The Talented and Gifted program (TAG) is a program in which students take their four core classes (English, Mathematics, Social Studies, Science) at an accelerated level. The program helps to better prepare students for highschool and college by challenging them academically and by teaching them problem solving skills. Students are tested in the third and sometimes second grade for the program. 

In PGCPS schools specifically,  students are tested in the second or third grade or they may apply through a lottery process that chooses them based on their address.

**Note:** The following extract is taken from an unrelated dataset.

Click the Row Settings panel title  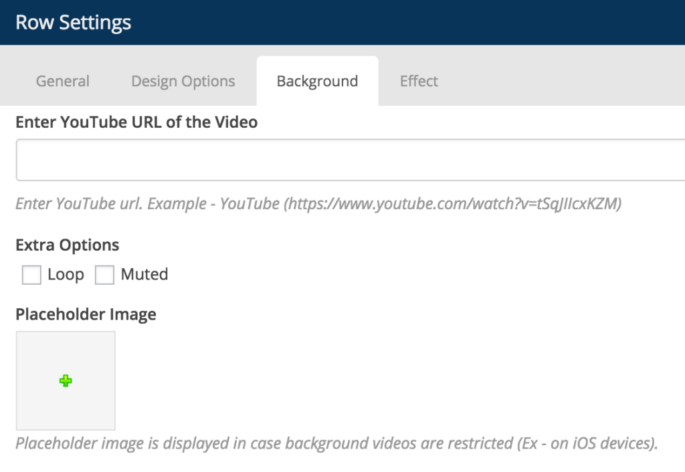[x=73, y=22]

The program puts emphasis on World Language courses such as Spanish, Chinese, and Italian, and  in most cases, students are able to achieve a few of their highschool credits while in middle school through their advanced classes. 

Is it fair to test kids for the program at such a young age?

Many have voiced their opinions on this topic and the majority seem to agree that it is unfair to test kids for the program at such a young age. 

“There are so many more students who are gifted, who are talented, who are brilliant, who have special gifts, and I think this is the moment about creating opportunities for all students to demonstrate their powerful learning abilities and for teachers to really tap into those gifts,” said Porter in the WNYC interview. 

Many see the TAG program as being inefficient in choosing students because there may be students in the fifth or sixth grade who have the capacity to be in the TAG program but aren’t allowed in because they weren’t at that level in the second or third grade. 

Is the TAG program harmful for students?

The TAG program has been known to cause many issues among students. Entering the TAG program can make students feel pressure and it can divide students. Aaren (prefered not to give last name), a Junior at Parkdale has been in the program since the second grade. 

He explained that in his middle school, the TAG and AVID (Advancement Via Individual Determination) kids would often get into fights, and when asked if he felt pressure due to the program he replied especially from his parents. 

“The label ‘talented and gifted’ insinuated I was much more advanced than other kids,” Aaren explained. “And I was only in second grade when I joined the program. And now that I’m falling behind I feel like a burnout.” This is something that many students involved in the program tend to experience.

Accelerated instruction will continue to be implemented in the coming 2022-2023 and whether or not that program proves successful could determine whether or not other states follow suit in eliminating the TAG program.